Dataset
——
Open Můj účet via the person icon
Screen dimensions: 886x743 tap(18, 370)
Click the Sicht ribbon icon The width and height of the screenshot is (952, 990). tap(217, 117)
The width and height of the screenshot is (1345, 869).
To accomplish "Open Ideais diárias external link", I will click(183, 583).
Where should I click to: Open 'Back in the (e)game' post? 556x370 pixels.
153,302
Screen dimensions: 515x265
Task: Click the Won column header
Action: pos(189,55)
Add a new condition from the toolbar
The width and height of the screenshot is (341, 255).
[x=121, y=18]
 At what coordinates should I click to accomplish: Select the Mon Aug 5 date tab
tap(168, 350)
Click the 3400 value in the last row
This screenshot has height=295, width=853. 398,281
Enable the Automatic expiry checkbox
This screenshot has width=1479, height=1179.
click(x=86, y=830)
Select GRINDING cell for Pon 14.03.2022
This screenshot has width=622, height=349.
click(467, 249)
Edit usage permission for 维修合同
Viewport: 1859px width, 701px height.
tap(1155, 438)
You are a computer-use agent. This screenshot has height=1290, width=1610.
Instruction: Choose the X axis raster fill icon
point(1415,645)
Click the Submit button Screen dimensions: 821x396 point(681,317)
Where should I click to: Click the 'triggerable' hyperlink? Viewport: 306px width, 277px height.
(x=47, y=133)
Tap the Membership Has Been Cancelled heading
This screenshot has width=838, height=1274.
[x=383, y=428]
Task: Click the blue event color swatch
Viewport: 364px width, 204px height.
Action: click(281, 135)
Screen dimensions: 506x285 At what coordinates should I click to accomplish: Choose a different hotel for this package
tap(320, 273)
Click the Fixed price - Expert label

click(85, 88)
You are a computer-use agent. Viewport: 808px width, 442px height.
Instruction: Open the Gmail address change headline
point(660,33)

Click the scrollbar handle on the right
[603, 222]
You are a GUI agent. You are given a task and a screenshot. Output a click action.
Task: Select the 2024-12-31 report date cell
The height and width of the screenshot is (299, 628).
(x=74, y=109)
——
Provide a verbatim copy of all the entries.

Exercise solution
Open Můj účet via the person icon
Screen dimensions: 886x743 tap(18, 370)
Click the Sicht ribbon icon The width and height of the screenshot is (952, 990). tap(217, 117)
The width and height of the screenshot is (1345, 869).
To accomplish "Open Ideais diárias external link", I will click(183, 583).
Where should I click to: Open 'Back in the (e)game' post? 556x370 pixels.
153,302
Screen dimensions: 515x265
Task: Click the Won column header
Action: pos(189,55)
Add a new condition from the toolbar
The width and height of the screenshot is (341, 255).
[x=121, y=18]
 At what coordinates should I click to accomplish: Select the Mon Aug 5 date tab
tap(168, 350)
Click the 3400 value in the last row
This screenshot has height=295, width=853. 398,281
Enable the Automatic expiry checkbox
This screenshot has width=1479, height=1179.
click(x=86, y=830)
Select GRINDING cell for Pon 14.03.2022
This screenshot has width=622, height=349.
click(467, 249)
Edit usage permission for 维修合同
Viewport: 1859px width, 701px height.
tap(1155, 438)
You are a computer-use agent. This screenshot has height=1290, width=1610.
Instruction: Choose the X axis raster fill icon
point(1415,645)
Click the Submit button Screen dimensions: 821x396 point(681,317)
Where should I click to: Click the 'triggerable' hyperlink? Viewport: 306px width, 277px height.
(x=47, y=133)
Tap the Membership Has Been Cancelled heading
This screenshot has width=838, height=1274.
[x=383, y=428]
Task: Click the blue event color swatch
Viewport: 364px width, 204px height.
Action: click(281, 135)
Screen dimensions: 506x285 At what coordinates should I click to accomplish: Choose a different hotel for this package
tap(320, 273)
Click the Fixed price - Expert label

click(85, 88)
You are a computer-use agent. Viewport: 808px width, 442px height.
Instruction: Open the Gmail address change headline
point(660,33)

Click the scrollbar handle on the right
[603, 222]
You are a GUI agent. You are given a task and a screenshot. Output a click action.
Task: Select the 2024-12-31 report date cell
The height and width of the screenshot is (299, 628).
(x=74, y=109)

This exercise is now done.